[Dataset entries]
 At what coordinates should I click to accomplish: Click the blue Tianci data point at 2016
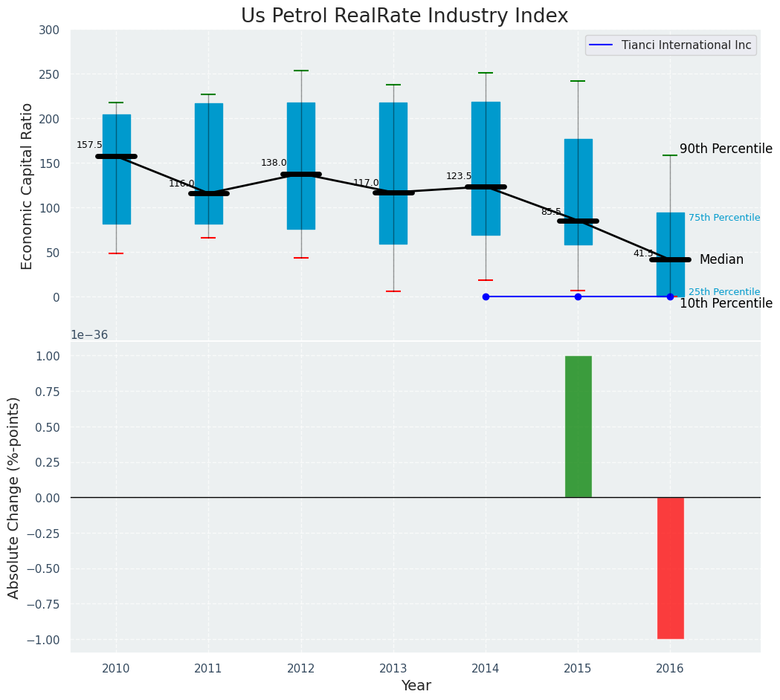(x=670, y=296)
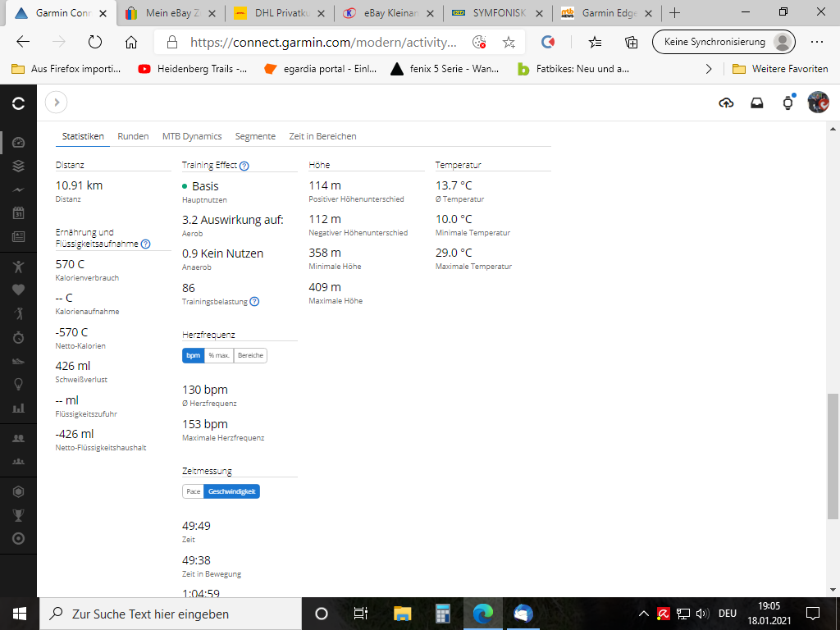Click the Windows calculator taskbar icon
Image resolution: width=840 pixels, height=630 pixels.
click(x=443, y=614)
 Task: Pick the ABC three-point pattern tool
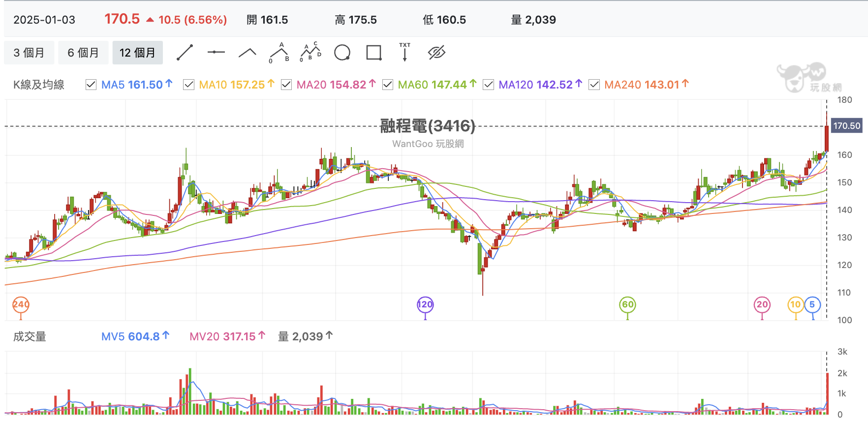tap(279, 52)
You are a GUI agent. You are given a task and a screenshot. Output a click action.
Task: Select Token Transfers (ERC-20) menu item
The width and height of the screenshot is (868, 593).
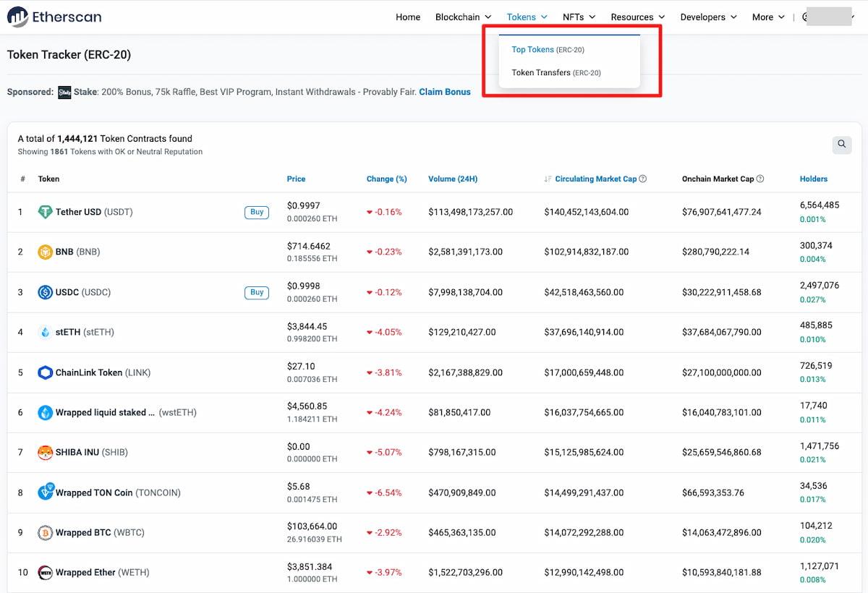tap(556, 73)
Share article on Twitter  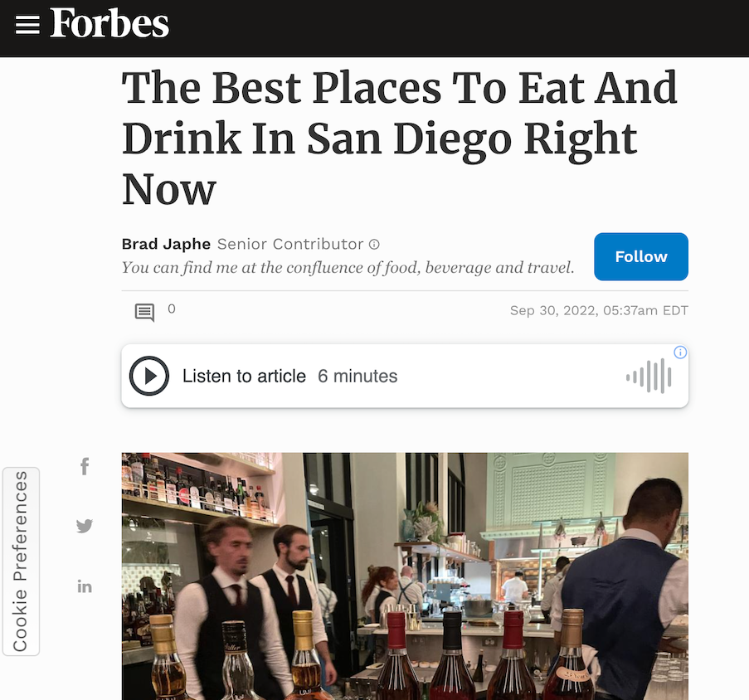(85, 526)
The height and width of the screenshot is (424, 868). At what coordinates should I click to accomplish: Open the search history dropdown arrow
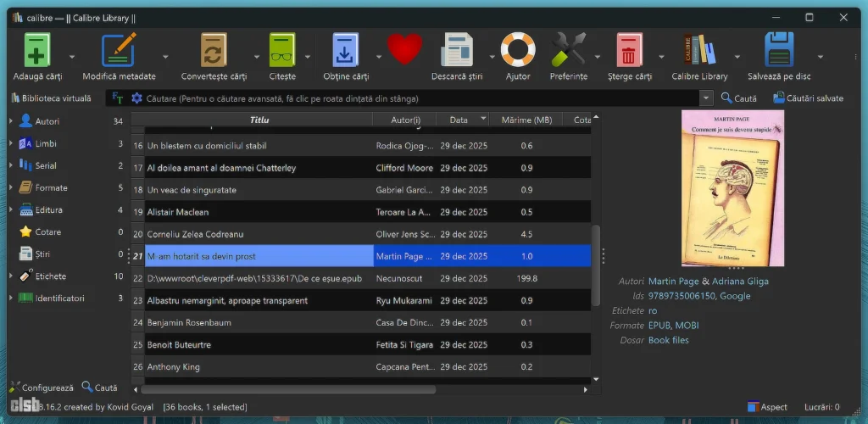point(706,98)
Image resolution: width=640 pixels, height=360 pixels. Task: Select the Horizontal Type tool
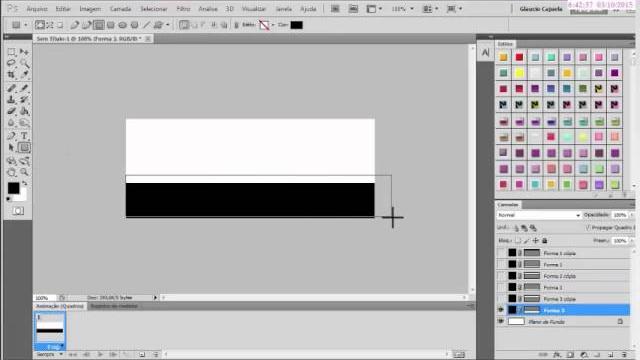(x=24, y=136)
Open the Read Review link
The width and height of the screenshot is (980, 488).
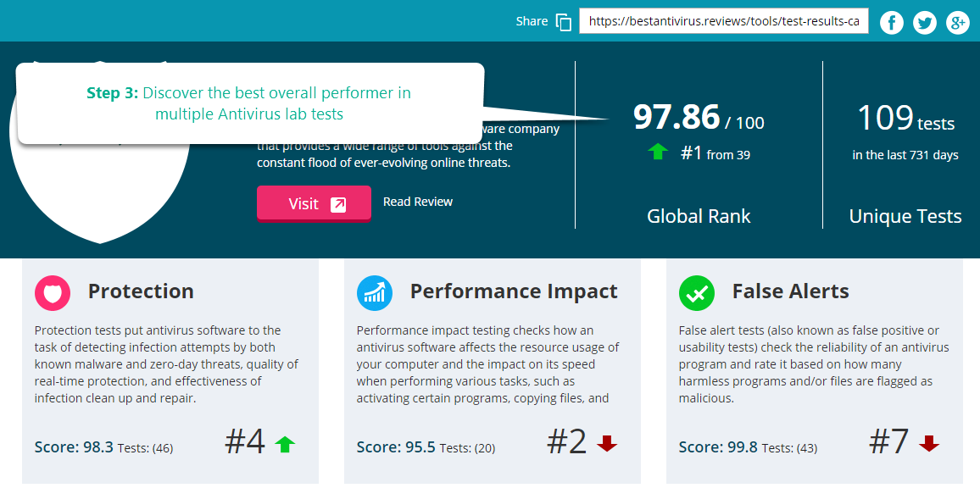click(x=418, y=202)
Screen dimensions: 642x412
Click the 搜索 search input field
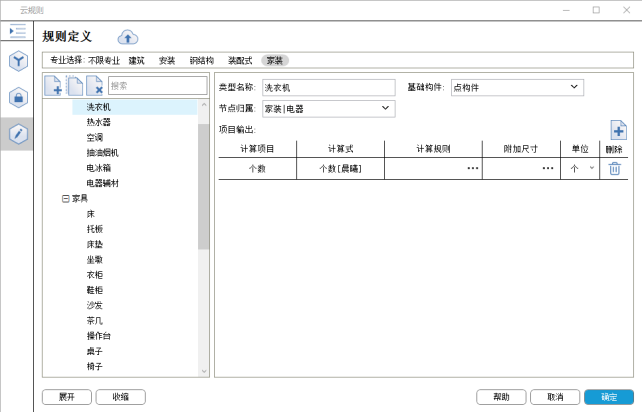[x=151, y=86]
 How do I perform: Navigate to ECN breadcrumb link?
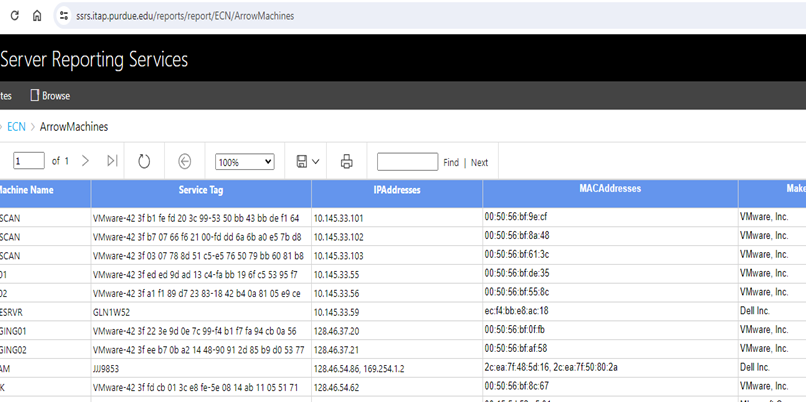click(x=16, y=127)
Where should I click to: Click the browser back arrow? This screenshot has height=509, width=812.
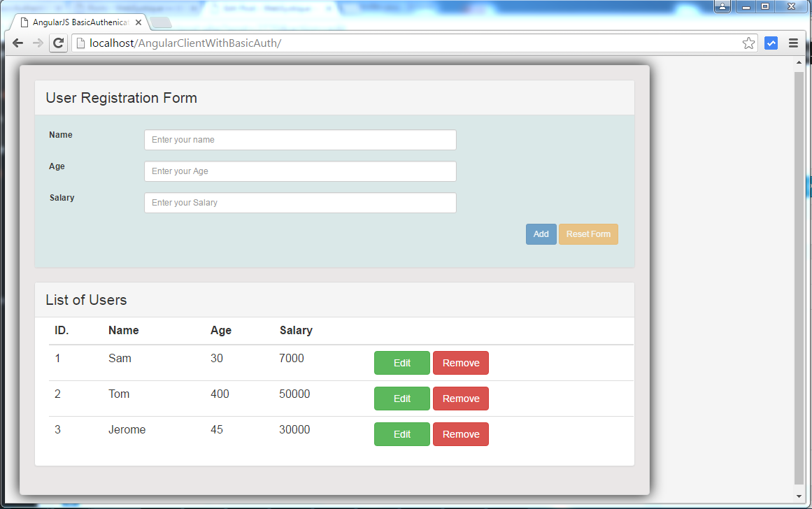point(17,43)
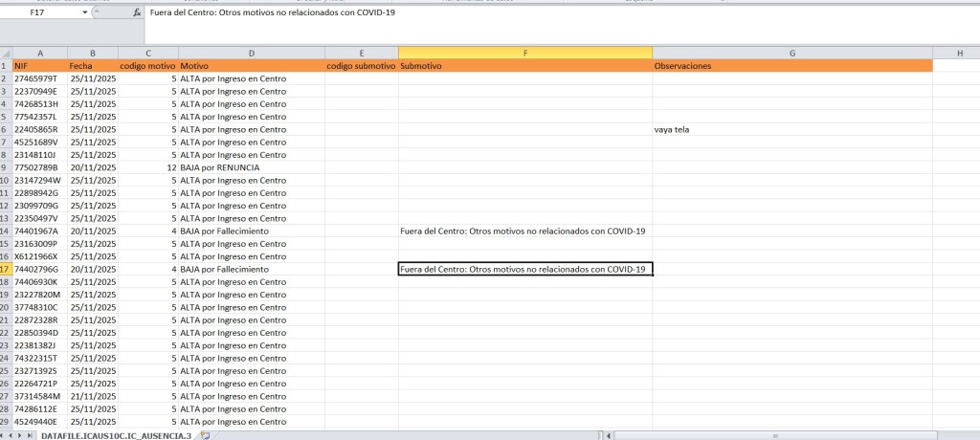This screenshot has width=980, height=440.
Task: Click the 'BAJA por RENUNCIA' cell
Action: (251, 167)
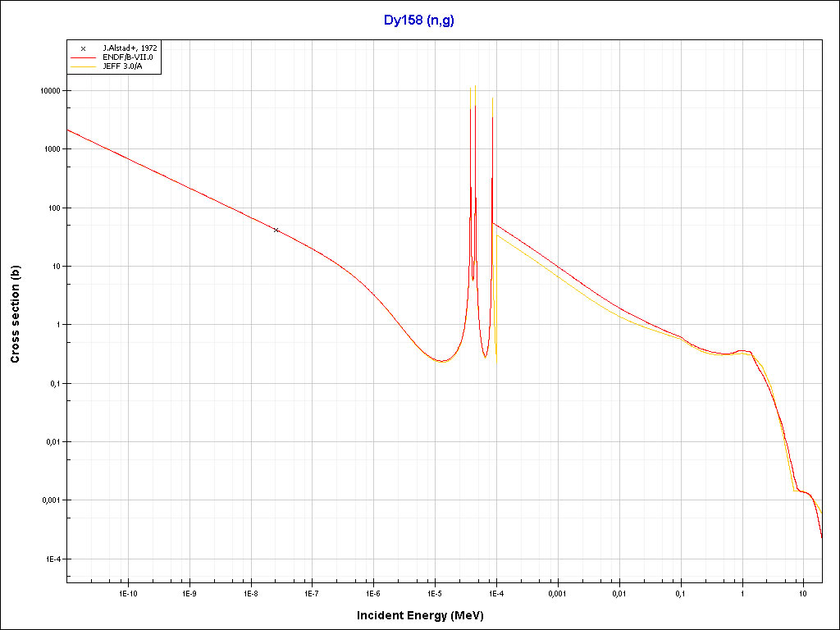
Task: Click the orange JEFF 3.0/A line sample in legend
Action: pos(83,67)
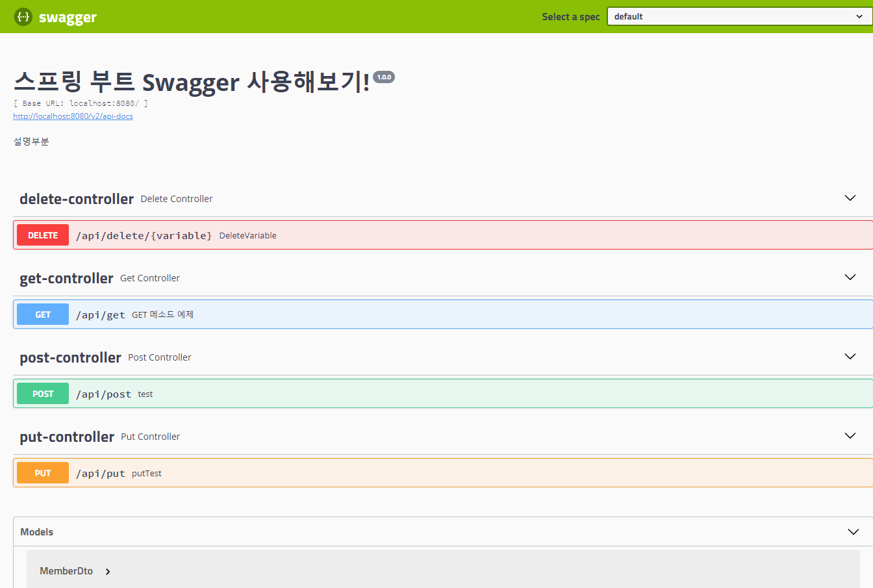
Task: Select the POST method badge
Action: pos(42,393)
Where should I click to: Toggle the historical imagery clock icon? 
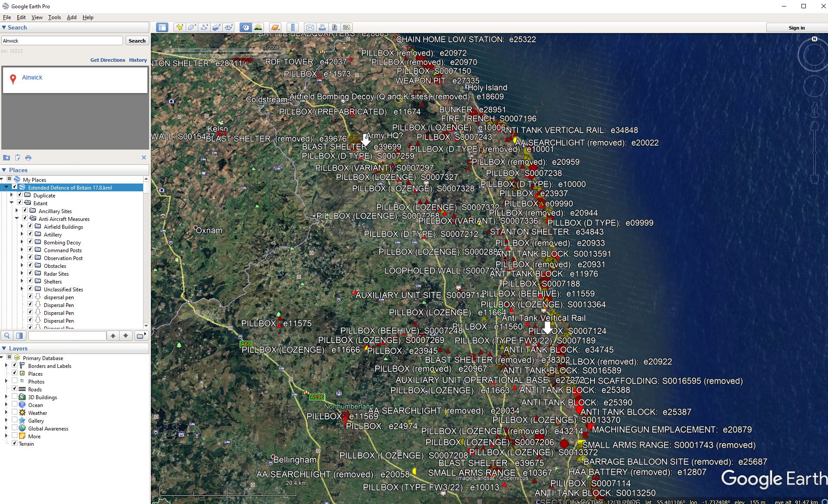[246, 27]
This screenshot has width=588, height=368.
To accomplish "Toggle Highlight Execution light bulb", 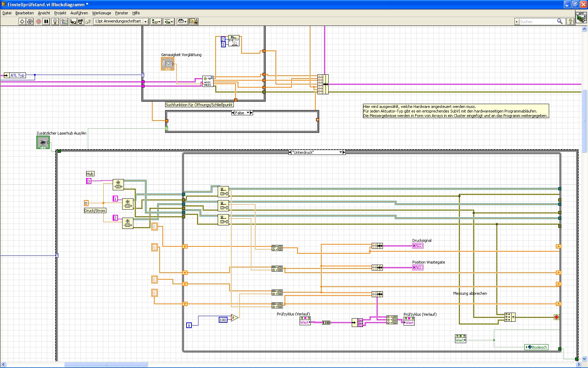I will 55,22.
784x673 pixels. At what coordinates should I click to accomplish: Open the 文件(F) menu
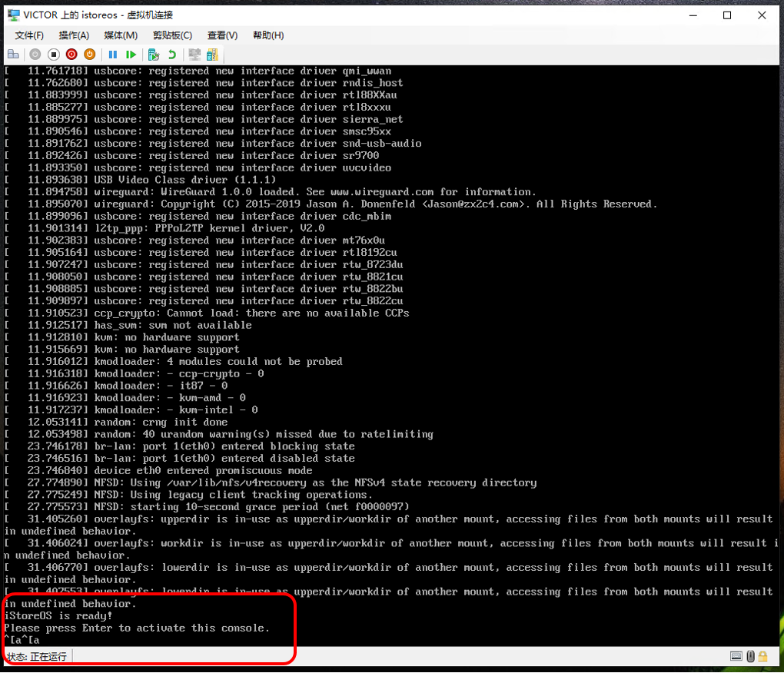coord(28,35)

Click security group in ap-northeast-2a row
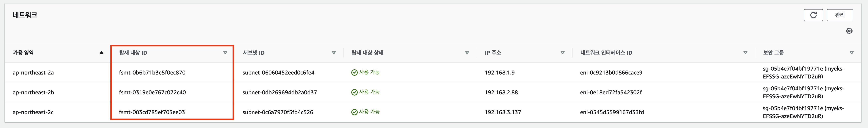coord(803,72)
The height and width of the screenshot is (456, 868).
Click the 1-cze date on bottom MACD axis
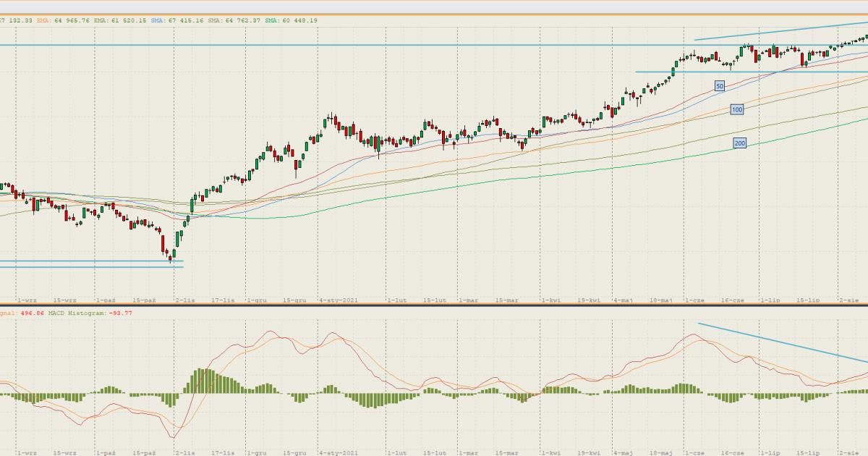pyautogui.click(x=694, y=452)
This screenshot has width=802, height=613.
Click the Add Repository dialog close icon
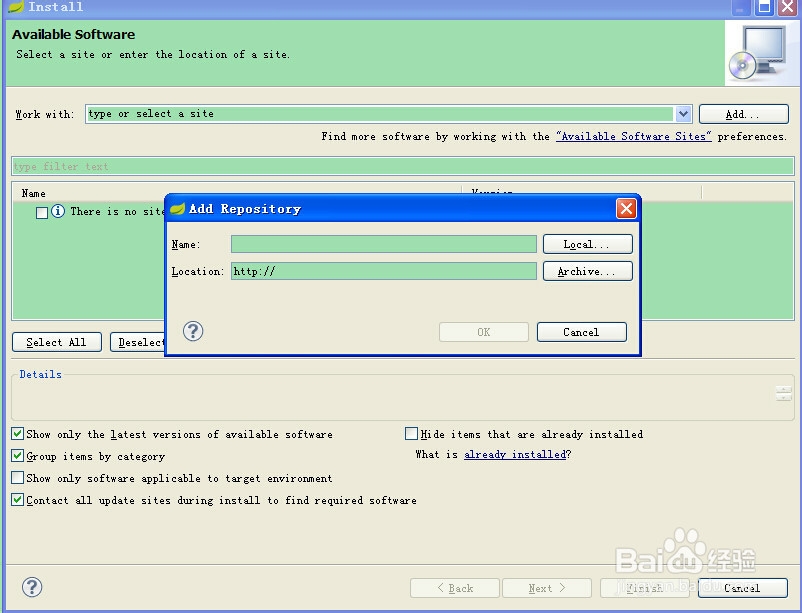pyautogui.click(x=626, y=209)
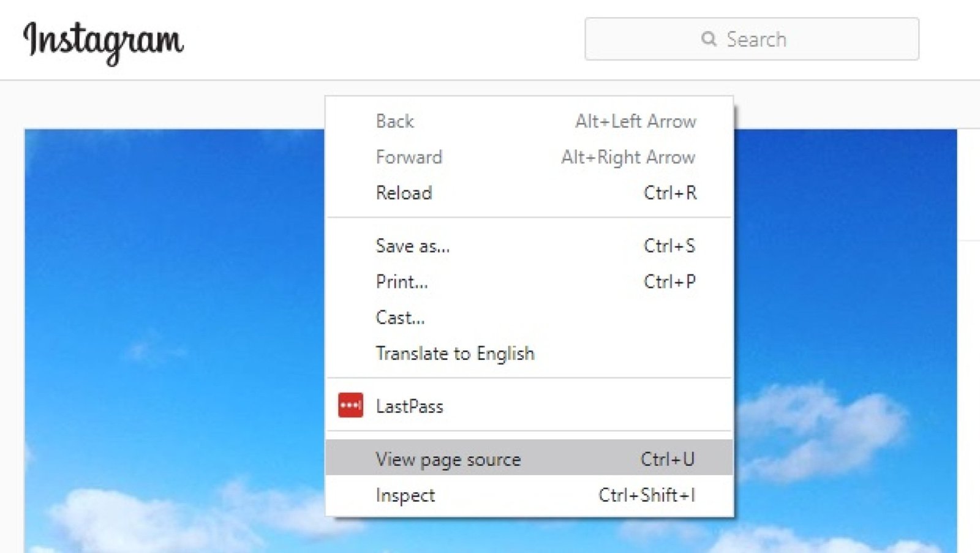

Problem to work on
Restate, word for word, each line from the line containing "The height and width of the screenshot is (456, 868)." through the end of the entries above; the pictures are not part of the copy.

Answer to this exercise
The height and width of the screenshot is (456, 868).
Click the 1-cze date on bottom MACD axis
pyautogui.click(x=694, y=452)
This screenshot has width=802, height=613.
Click the Add Repository dialog close icon
pyautogui.click(x=626, y=209)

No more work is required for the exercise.